Climate Prediction

Weather forecasts are based on models, which is what this part of CONFER is focused on. We want to improve the accuracy of existing models to get better forecasts for East Africa, as well as obtain a new level of seasonal forecast skill based on numerical models and high-resolution satellite data.

Objectives

Despite impressive gains in recent decades, predicting key features of the climate system (e.g. precipitation, rainy season onset, extreme weather, floods, droughts, heatwaves) at lead time of months to seasons remains a stubborn challenge. Shortcomings in modelling systems, sparse observational networks and complex interactions between components of the earth system all conspire to slow progress. The good news is that researchers have reason to believe that there is considerable predictability in the Earth system that is currently under-exploited. CONFER scientists take a multi-pronged approach to improving seasonal forecasts which will consequently impact the models used by stakeholders that provide climate services in the region.

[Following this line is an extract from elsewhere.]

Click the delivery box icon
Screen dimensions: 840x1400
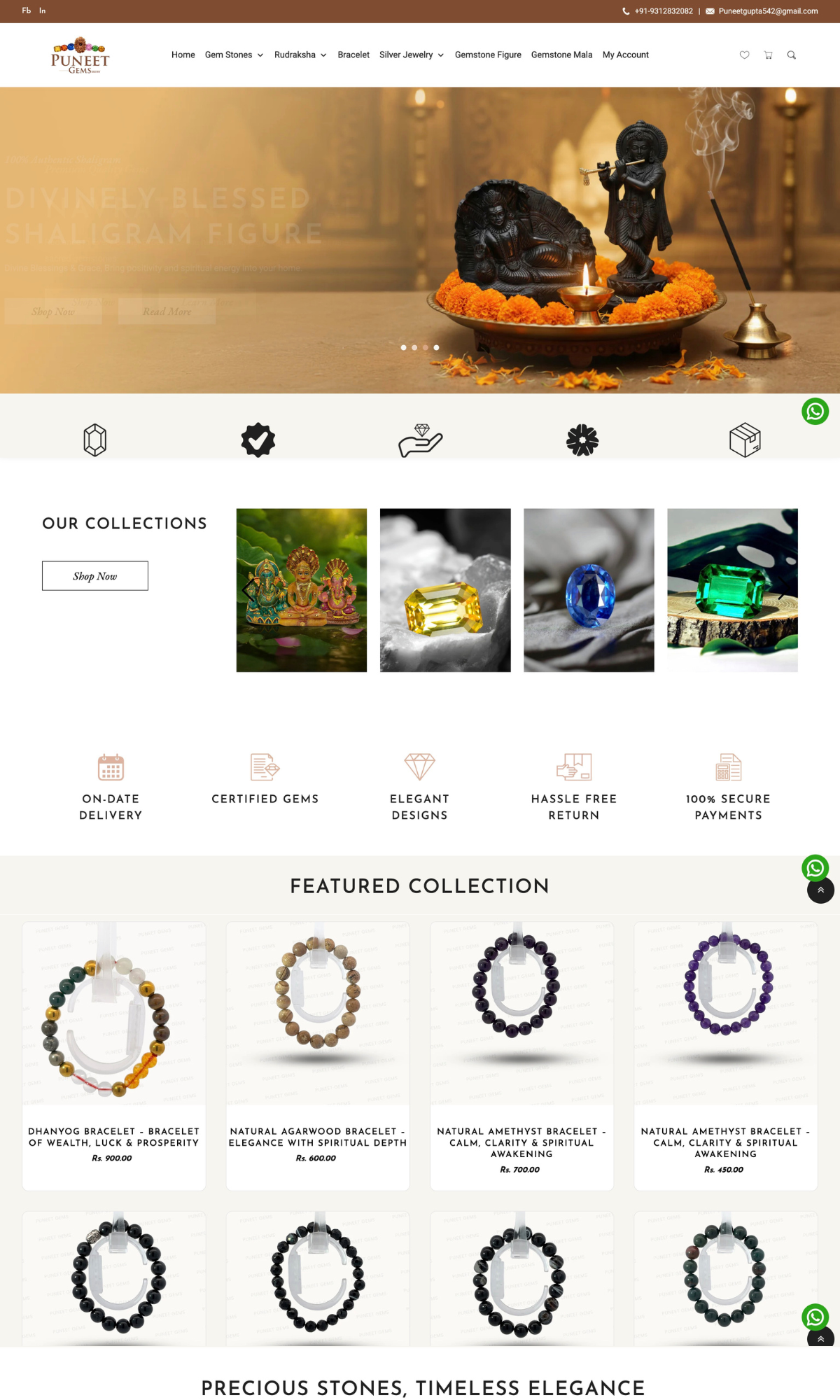coord(745,440)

How will we go about doing it?

 First, we want to increase the resolution of atmospheric models. This will improve the realism of the simulated climate. Second, we plan to address persistent sources of errors, such as land surface initialisation and mean state errors, in global models. Additionally, CONFER scientists are working towards smarter construction of ensembles, which take advantage of models that correctly reproduce known sources of predictability. Lastly, there are indications that combining statistical and dynamical approaches can lead to significant improvements for regions where there are strong links between ocean variability and climate on land. CONFER is adapting these methods to East Africa.

Where are we at now?

Recently, CONFER published a paper about the connection between ocean temperatures and rainfall in East Africa. The paper states that the connection between the Indian Ocean Dipole and rainfall in East Africa tends to be exaggerated by the ECMWF model. Knowing this, we can take that into account when using the model to create the weather forecast in the East African region. Long term, this knowledge can also help improve the models we use to predict the weather.  

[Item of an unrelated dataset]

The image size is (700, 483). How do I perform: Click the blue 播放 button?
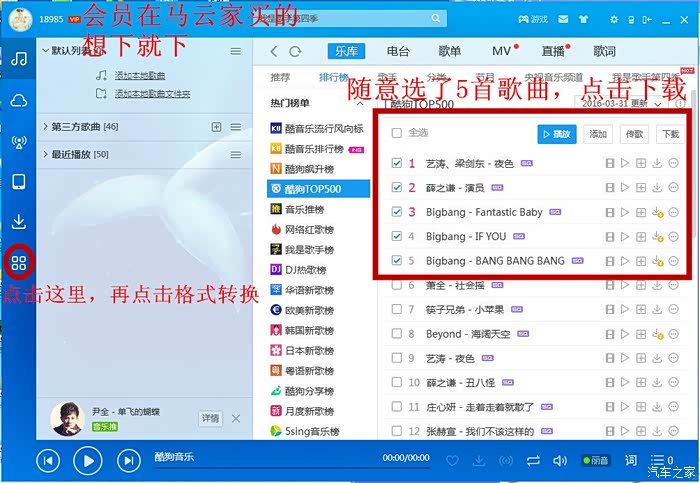(x=557, y=134)
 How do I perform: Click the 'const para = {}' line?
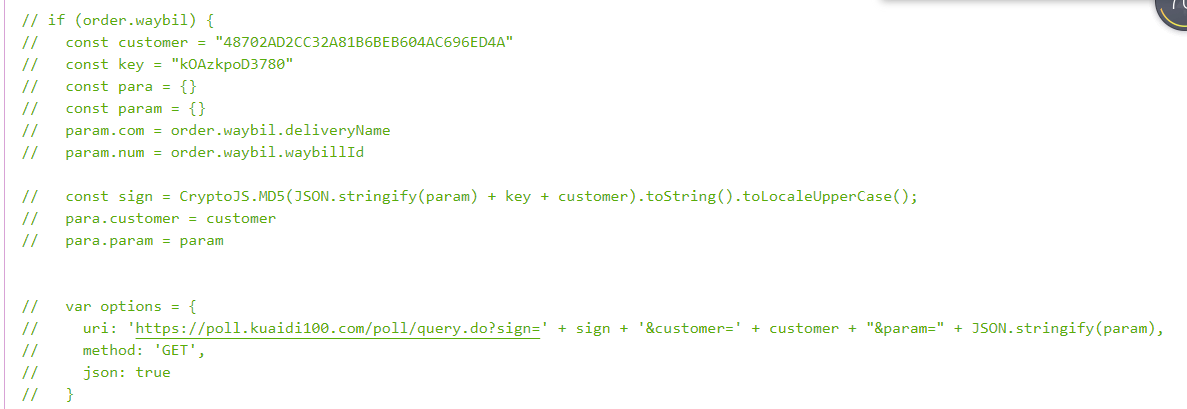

Improvements to the models will serve as input to downstream impact models which can be used to predict hydrological and crop conditions. These models themselves are undergoing testing and improvement in CONFER and will link to existing services provided by ICPAC. Prototypes for improved streamflow (essential for predicting flood hazards and energy potential) and crop (critical for food security assessments) forecasting systems are expected by the end of the project.

While these research activities are ongoing, discussions with climate services developers and training providers are happening in parallel. In this way, the prediction research in CONFER can be targeted to the needs of ICPAC and the NMHSs, as well as the downstream users of seasonal climate information that they serve. By targeting existing operational climate services, we will minimize the gap between research and operations and ensure rapid uptake of improvements.